Putting 20000.000001 into https://baseconvert.com/ieee-754-floating-point confirms this is the correct result: 20000.0000010000003385357558727264404296875
Same with Python's Decimal library:
>>> from decimal import Decimal
>>> Decimal(20_000.000001)
Decimal('20000.0000010000003385357558727264404296875')
It's also true for 0.1
:
>>> Decimal(0.1)
Decimal('0.1000000000000000055511151231257827021181583404541015625')
And I'm sure this is standard behavior for decimal libraries.

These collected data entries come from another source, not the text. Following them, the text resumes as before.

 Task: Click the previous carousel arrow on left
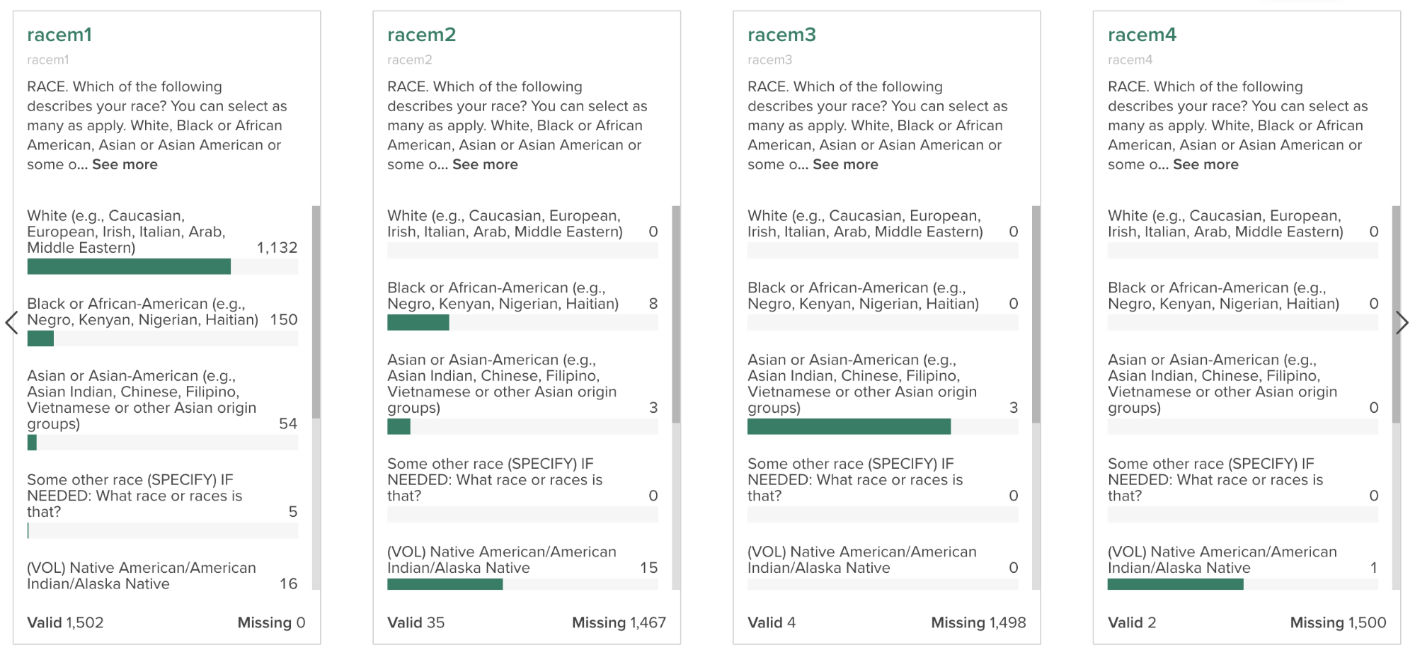[11, 323]
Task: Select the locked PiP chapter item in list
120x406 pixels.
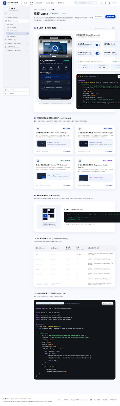Action: pos(55,88)
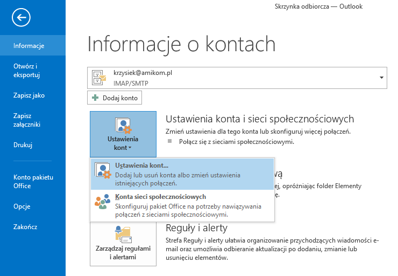Click the Konta sieci społecznościowych people icon
Image resolution: width=398 pixels, height=276 pixels.
[103, 202]
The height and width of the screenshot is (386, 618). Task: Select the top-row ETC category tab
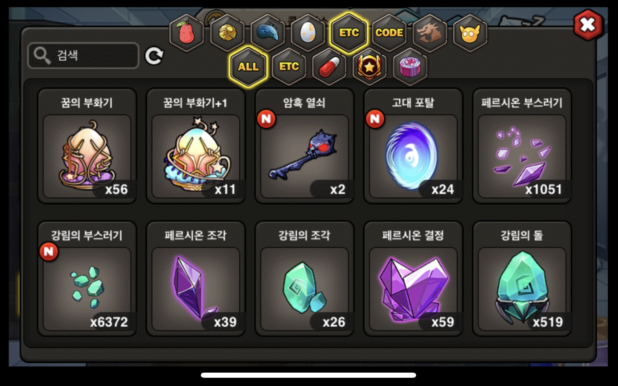(x=349, y=33)
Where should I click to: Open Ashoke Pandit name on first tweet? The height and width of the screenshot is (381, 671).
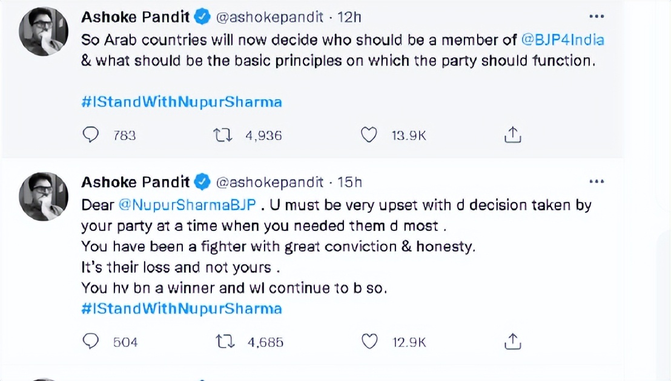click(135, 18)
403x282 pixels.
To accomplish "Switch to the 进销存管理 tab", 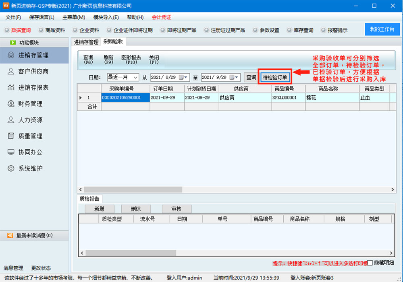I will [86, 42].
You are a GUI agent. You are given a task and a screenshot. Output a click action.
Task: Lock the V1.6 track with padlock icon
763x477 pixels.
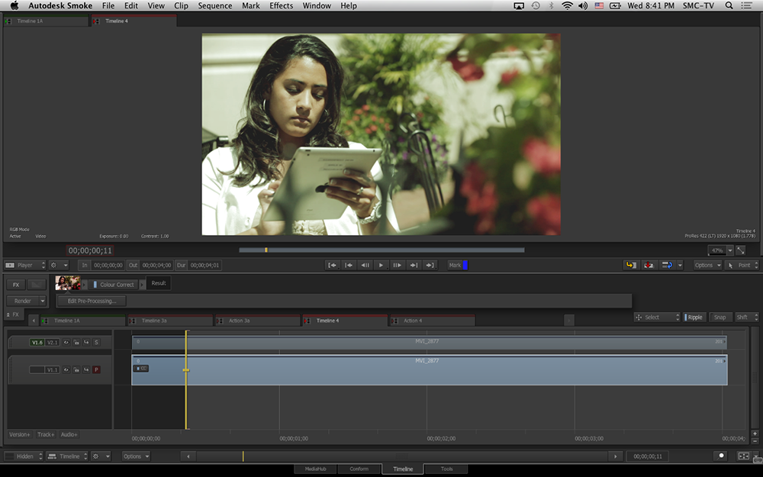pyautogui.click(x=76, y=343)
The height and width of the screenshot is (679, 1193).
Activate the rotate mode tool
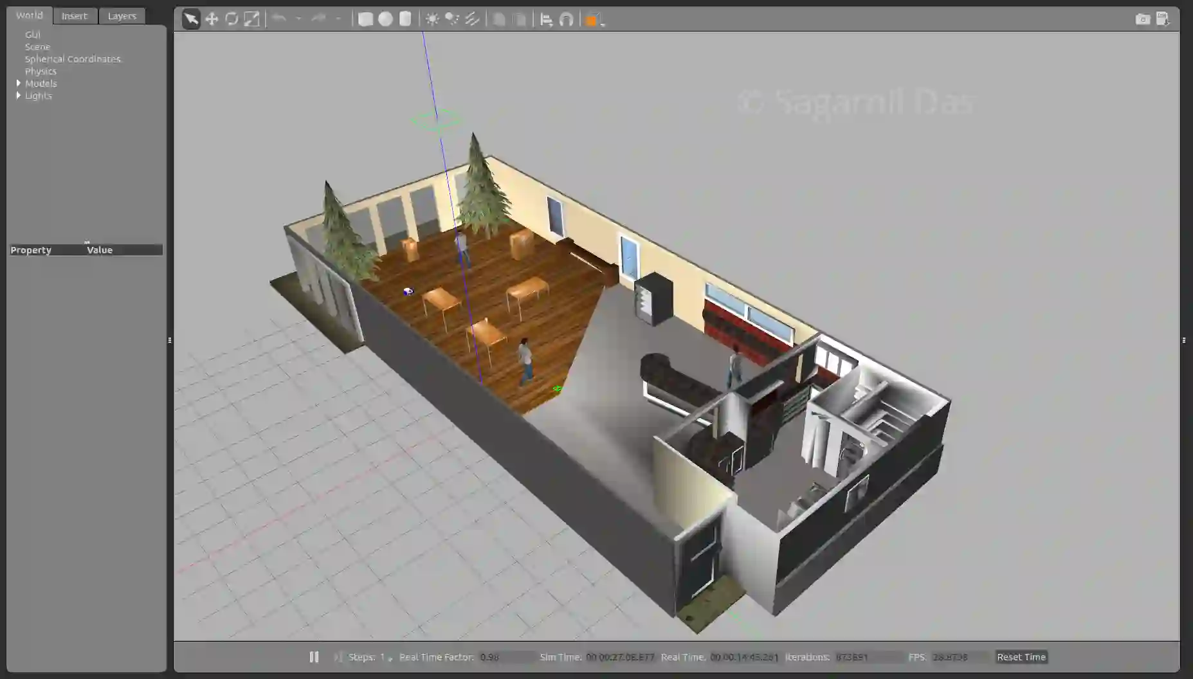[x=232, y=19]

This is actually the primary reason you use decimal libraries, as the floating point values we are shown are often lies
>>> Decimal(0.3)
Decimal('0.299999999999999988897769753748434595763683319091796875')
>>> Decimal(0.1 + 0.2)
Decimal('0.3000000000000000444089209850062616169452667236328125')
>>> 0.3 < 0.1+0.2
True
vs dealing with sums of negative-two powers:
>>> 2**-1 + 2**-5
0.53125
>>> Decimal(2**-1 + 2**-5)
Decimal('0.53125')
This was the previous implementation, which wrote the given number to an allocated string in exponential form with fixed precision:
BigDecimal::from_str(
&format!("{:.PRECISION$e}", n, PRECISION = ::std::f64::DIGITS as usize)
)
(std::f64::DIGITS == 15
)
Which for your case would parse 2.000000000100000e4
(playground)
That implementation was replaced with a couple bit shifts and masks.
What specifically broke? Or was this just unexpected behavior?
Apparently BigDecimal Ruby gem disallows building BigDecimal from float without specifying precision: https://github.com/ruby/bigdecimal/blob/master/test/bigdecimal/test_bigdecimal.rb#L167
That doesn't really work for us if we want to keep the trait.
Ok, thank you for your explanation.
That breaks unit tests in my case, nothing critical.